:: Provided information ::
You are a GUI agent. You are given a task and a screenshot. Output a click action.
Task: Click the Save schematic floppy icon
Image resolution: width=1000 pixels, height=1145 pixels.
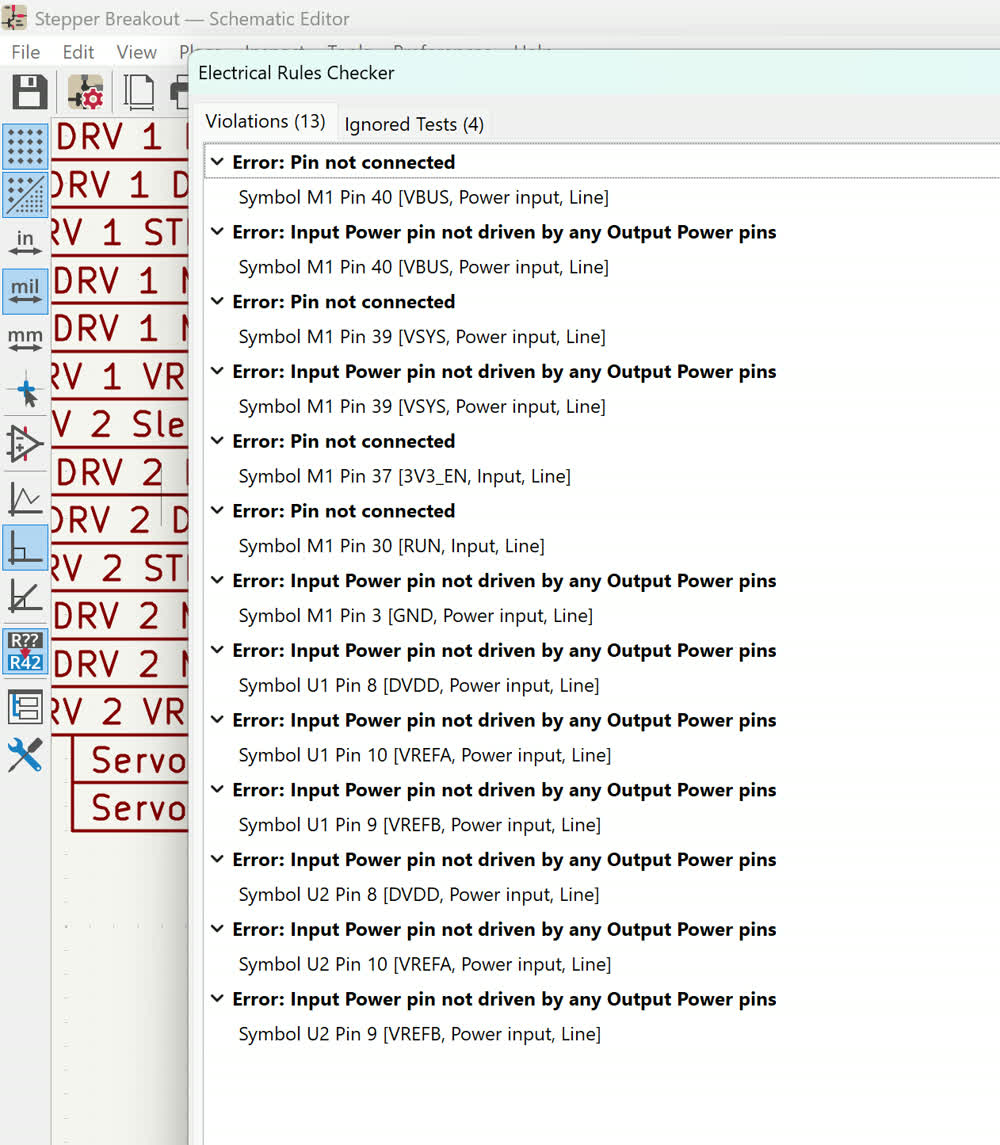click(29, 92)
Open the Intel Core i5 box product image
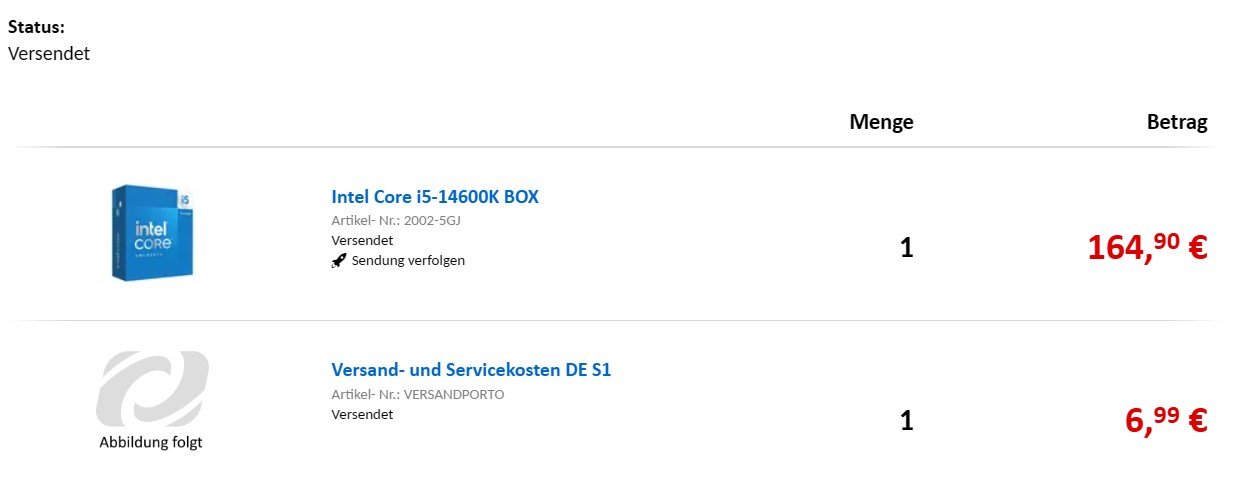The height and width of the screenshot is (487, 1235). click(x=152, y=232)
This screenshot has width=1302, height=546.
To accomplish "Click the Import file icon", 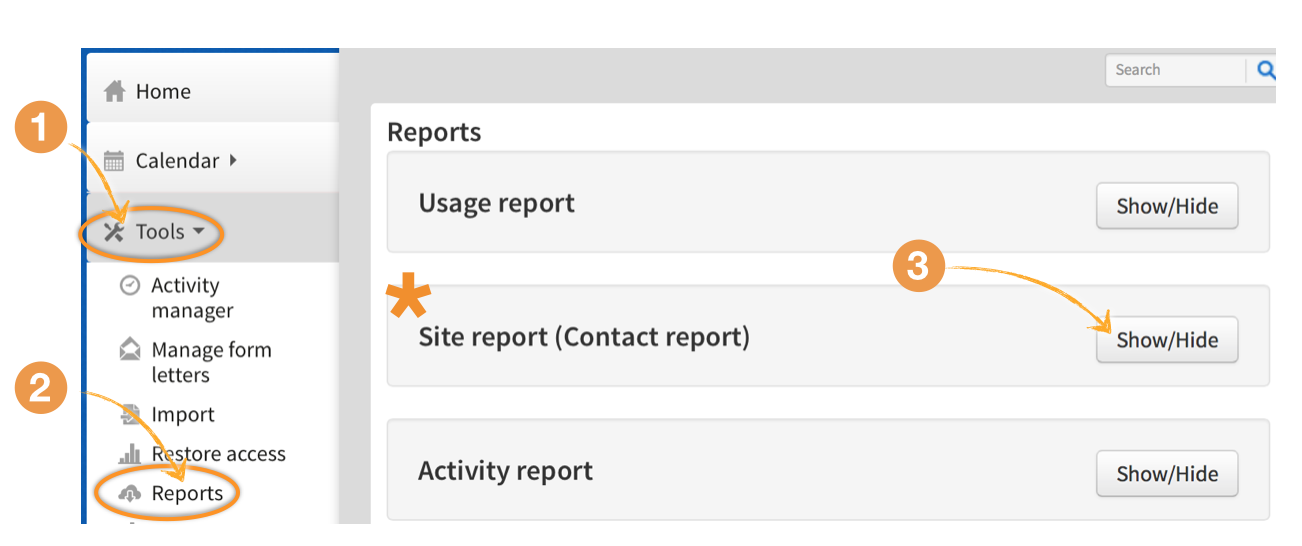I will (130, 414).
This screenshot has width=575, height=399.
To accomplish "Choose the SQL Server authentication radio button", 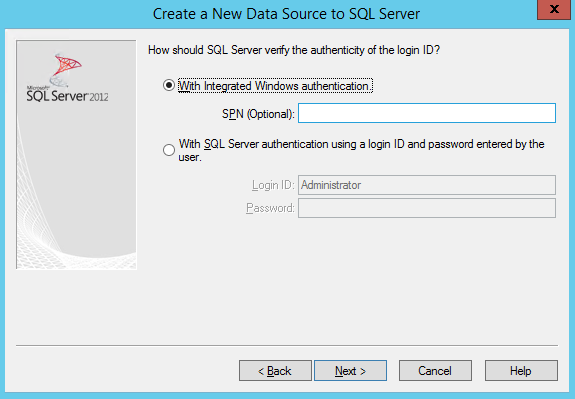I will (x=169, y=150).
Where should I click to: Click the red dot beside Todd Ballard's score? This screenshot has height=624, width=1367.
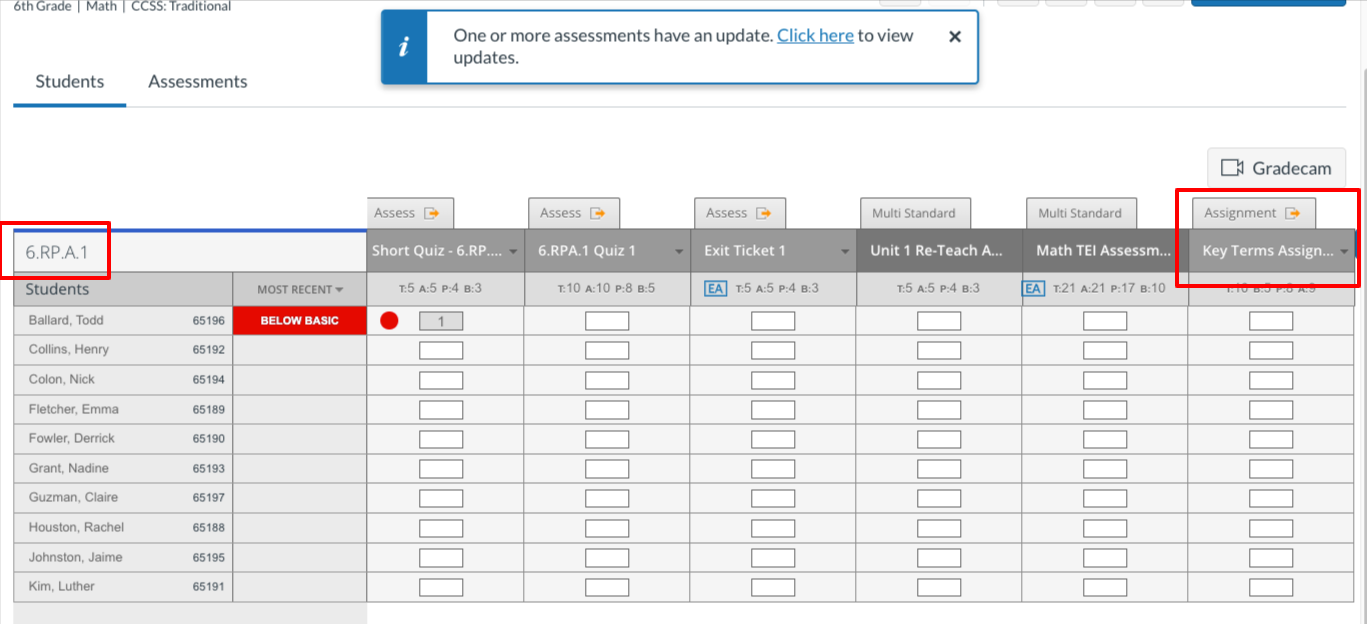389,321
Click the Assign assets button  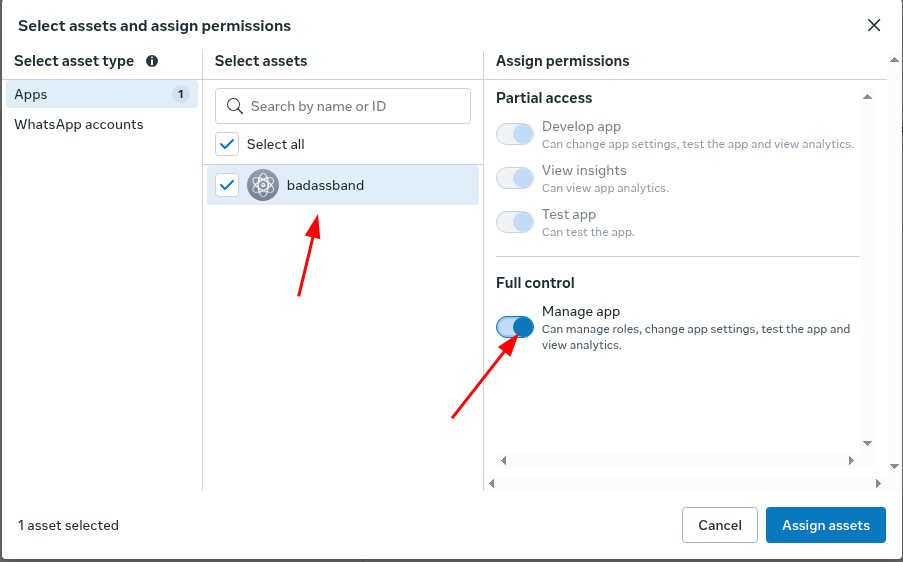click(x=825, y=525)

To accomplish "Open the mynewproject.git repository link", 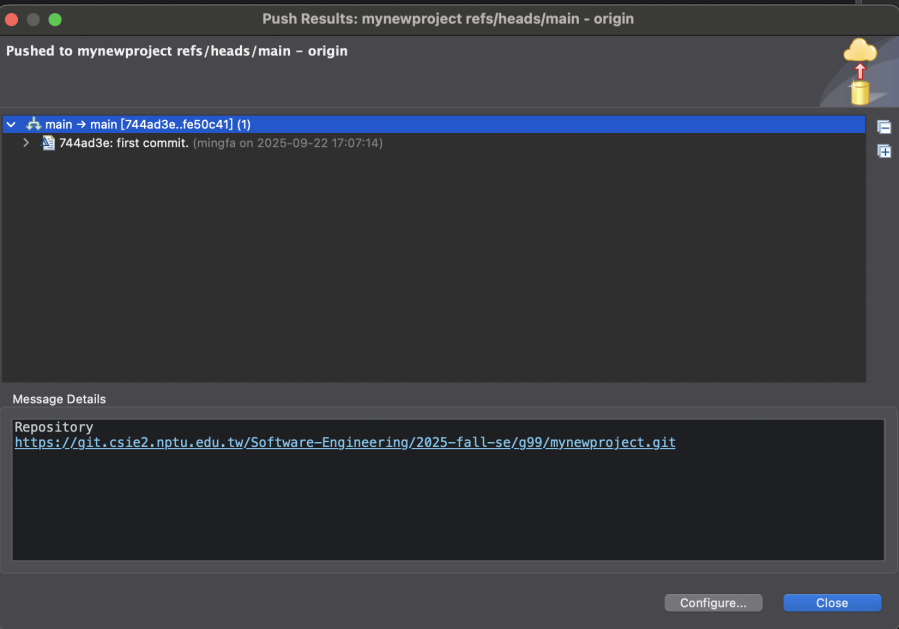I will coord(345,442).
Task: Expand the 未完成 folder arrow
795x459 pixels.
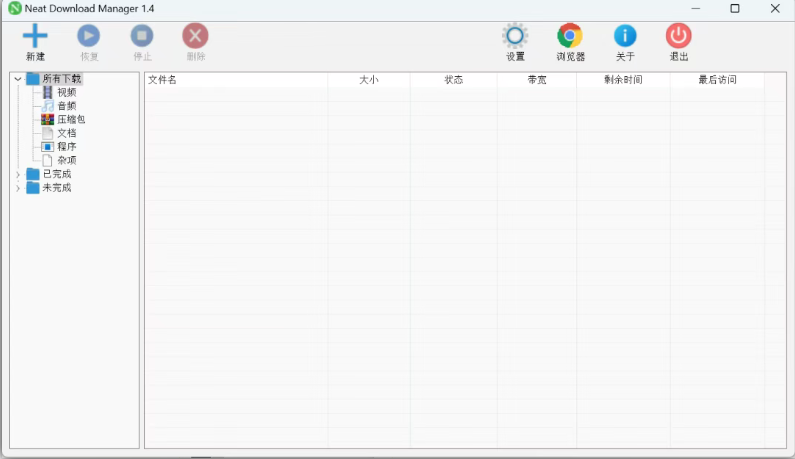Action: [18, 188]
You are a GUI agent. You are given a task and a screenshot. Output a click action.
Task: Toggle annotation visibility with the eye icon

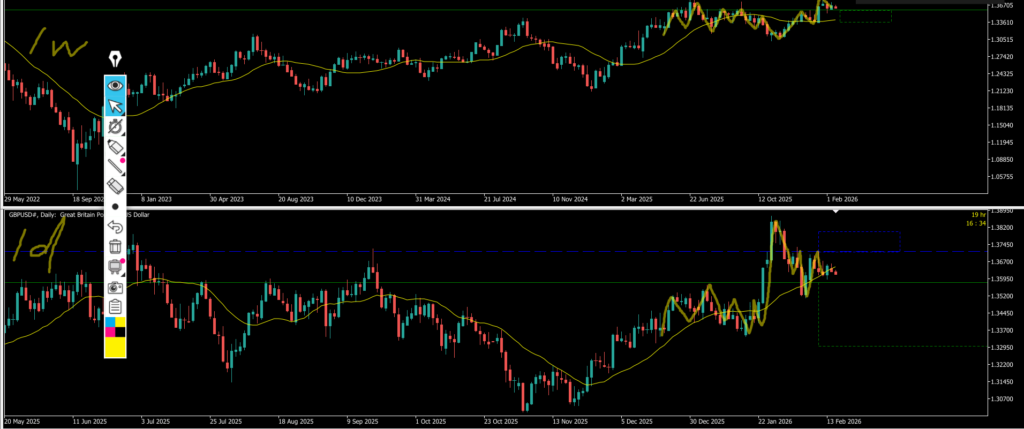[x=116, y=86]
:::
_The task_
Rewrite the records from the line that has "Task: Expand the 未完成 folder arrow" through the end, changing "eye icon" to "eye button" and keeping everything else the same. Leave the pictures out of your answer.

_Reply to the exercise_
Task: Expand the 未完成 folder arrow
795x459 pixels.
Action: [18, 188]
You are a GUI agent. You are given a task and a screenshot. Output a click action.
Task: Toggle annotation visibility with the eye button

[x=116, y=86]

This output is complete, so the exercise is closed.